• _Assigned task_
Continue the text about the NSF water-reuse standard from where it stops.

• _Text passage_

-----

NSF publishes commercial/residential water-reuse standard
The first US national standard for commercial and residential onsite water-reuse treatment systems was published on 15 November 2011 by NSF International, the US-based public health and environmental organization.NSF/ANSI Standard 350: Onsite Residential and Commercial Water Reuse Treatment Systems sets guidelines for water reuse treatment systems with a key focus on public health and appropriate water quality criteria for reuse applications.
The standard aims to improve awareness and acceptance of onsite water reuse technologies, which can help countries concerned with increasing water scarcity and costs, and aging infrastructure of water distribution systems.
Certifying a water reuse system to NSF/ANSI 350 also satisfies requirements for leading green building programs. The US Green Building Council has included reference to NSF/ANSI 350 in its LEED (Leadership in Energy and Environmental Design) Building Design & Construction 2012 Draft Standard.
NSF developed this standard to ensure the systems properly treat graywater (ie, wastewater generated from activities such as laundry and bathing) and combined wastewater (ie, all sources of wastewater generated within a residence or building) for reuse in non-potable applications.

-----

• _Material provided_
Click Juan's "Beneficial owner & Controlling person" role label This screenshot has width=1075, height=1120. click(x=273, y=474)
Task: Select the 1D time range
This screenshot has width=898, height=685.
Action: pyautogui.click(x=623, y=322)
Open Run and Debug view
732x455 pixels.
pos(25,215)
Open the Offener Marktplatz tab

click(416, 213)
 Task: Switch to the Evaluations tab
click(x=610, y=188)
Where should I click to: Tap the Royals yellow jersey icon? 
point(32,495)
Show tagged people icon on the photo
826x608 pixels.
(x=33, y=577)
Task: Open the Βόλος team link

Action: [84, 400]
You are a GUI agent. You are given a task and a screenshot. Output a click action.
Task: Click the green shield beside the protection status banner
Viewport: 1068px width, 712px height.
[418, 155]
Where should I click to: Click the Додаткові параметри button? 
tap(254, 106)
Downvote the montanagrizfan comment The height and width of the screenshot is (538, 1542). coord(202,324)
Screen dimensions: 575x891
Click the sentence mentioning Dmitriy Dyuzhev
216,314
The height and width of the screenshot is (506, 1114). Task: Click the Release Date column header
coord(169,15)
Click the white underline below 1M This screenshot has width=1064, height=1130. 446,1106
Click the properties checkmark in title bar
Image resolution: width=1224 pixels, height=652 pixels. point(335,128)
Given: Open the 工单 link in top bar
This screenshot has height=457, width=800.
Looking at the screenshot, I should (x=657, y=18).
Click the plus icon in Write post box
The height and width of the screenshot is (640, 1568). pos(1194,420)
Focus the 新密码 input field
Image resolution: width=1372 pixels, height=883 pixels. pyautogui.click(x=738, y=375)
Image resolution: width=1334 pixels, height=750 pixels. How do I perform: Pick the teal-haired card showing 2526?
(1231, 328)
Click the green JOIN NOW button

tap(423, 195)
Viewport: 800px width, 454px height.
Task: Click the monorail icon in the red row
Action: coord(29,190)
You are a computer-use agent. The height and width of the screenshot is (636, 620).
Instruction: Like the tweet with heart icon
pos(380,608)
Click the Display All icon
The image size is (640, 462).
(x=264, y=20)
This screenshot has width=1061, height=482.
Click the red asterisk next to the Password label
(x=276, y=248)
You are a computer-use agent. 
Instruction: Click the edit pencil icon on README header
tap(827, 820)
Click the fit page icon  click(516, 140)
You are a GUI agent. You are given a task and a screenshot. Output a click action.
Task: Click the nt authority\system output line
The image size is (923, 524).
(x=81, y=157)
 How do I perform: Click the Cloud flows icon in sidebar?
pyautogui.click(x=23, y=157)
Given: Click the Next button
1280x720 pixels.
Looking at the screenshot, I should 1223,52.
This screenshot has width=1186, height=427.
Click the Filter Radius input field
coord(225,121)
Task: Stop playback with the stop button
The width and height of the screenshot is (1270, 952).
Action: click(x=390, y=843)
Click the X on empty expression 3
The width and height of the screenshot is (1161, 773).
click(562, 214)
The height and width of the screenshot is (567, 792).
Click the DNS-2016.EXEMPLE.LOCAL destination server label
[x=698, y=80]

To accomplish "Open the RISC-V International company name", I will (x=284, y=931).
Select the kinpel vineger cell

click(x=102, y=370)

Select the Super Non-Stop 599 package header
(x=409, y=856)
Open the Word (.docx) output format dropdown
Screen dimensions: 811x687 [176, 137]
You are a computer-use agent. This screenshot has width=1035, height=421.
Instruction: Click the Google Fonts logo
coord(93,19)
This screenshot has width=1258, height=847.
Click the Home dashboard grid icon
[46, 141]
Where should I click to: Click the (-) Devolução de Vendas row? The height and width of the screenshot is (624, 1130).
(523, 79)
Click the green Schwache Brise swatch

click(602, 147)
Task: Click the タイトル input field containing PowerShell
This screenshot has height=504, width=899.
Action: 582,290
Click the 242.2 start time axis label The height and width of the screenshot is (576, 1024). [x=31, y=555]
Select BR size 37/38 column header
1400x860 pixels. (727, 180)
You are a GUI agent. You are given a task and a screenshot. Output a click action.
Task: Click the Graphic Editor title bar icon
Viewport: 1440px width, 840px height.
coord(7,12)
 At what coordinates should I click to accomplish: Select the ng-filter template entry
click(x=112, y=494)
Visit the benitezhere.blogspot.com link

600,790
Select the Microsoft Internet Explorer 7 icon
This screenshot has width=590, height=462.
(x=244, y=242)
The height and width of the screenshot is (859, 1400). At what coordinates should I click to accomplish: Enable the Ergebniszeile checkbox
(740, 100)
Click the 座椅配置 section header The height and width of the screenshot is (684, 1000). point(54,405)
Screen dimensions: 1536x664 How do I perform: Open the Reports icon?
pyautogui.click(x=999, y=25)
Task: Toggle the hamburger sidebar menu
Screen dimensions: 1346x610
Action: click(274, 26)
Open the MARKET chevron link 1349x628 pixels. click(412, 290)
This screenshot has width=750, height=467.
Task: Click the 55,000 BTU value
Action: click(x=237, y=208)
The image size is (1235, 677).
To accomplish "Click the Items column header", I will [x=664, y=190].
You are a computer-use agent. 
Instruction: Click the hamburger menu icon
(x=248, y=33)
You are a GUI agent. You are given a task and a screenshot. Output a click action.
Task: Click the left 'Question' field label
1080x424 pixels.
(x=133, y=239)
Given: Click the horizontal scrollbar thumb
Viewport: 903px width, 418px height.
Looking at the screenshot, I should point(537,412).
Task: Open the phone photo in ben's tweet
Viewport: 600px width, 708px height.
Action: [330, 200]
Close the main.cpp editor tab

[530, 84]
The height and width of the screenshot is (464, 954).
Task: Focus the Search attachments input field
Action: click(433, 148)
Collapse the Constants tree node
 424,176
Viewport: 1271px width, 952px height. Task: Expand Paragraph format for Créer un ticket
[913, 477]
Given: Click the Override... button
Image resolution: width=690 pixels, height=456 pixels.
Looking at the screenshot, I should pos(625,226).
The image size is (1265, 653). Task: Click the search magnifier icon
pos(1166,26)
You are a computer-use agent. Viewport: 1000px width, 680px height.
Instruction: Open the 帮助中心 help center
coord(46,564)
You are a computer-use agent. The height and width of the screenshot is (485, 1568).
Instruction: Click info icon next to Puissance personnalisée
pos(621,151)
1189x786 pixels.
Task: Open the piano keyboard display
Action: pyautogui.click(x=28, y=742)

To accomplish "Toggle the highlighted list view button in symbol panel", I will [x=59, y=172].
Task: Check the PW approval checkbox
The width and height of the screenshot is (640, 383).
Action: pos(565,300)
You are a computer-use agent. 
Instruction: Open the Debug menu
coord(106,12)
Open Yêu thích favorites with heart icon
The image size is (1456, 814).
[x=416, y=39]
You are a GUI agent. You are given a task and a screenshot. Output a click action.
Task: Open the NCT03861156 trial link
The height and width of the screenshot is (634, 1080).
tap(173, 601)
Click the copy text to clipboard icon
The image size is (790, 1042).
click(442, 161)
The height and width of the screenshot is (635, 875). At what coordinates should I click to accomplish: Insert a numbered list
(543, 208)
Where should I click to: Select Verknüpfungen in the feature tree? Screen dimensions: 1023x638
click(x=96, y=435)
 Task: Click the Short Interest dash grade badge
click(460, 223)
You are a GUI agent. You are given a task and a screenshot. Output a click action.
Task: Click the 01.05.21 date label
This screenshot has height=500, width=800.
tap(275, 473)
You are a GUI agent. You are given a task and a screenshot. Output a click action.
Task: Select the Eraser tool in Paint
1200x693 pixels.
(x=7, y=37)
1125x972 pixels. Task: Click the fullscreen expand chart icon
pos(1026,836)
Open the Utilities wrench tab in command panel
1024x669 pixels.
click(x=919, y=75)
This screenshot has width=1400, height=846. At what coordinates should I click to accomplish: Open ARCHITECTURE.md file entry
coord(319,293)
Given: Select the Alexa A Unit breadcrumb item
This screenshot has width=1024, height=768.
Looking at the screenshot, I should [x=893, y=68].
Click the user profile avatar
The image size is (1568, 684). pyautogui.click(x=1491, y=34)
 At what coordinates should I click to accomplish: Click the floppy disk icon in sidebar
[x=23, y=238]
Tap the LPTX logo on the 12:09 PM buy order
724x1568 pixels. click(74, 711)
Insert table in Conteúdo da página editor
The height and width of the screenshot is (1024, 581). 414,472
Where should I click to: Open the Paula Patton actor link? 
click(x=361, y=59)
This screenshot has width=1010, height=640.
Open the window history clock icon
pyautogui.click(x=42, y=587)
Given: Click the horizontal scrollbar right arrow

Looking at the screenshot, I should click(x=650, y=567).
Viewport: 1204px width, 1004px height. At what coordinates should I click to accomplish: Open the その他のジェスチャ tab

-----

• _Result of the task_
NSF/ANSI 350 establishes materials, design and construction, and performance requirements for onsite residential and commercial water reuse treatment systems and sets water quality requirements for the reduction of chemical and microbiological contaminants for non-potable water use. Treated effluent can be used for restricted indoor water use, such as toilet and urinal flushing, and outdoor unrestricted water use, such as lawn irrigation.
As already reported by D&WR, US-based Bio-Microbics Inc, a manufacturer of clean technologies, has become the first company to earn NSF/ANSI 350 certification for its Bio-Barrier® membrane bioreactor (MBR).
"Certification to NSF/ANSI 350 positions onsite water-reuse technologies as a viable solution to increasingly overburdened water and wastewater treatment facilities, water scarcity, and increasing costs associated with energy and water use," said Tom Bruursema, general manager of NSF Sustainability. "Innovative clean technology manufacturers, such as Bio-Microbics, can now demonstrate the acceptability and effectiveness of their products, helping these technologies to be adopted more quickly into the marketplace."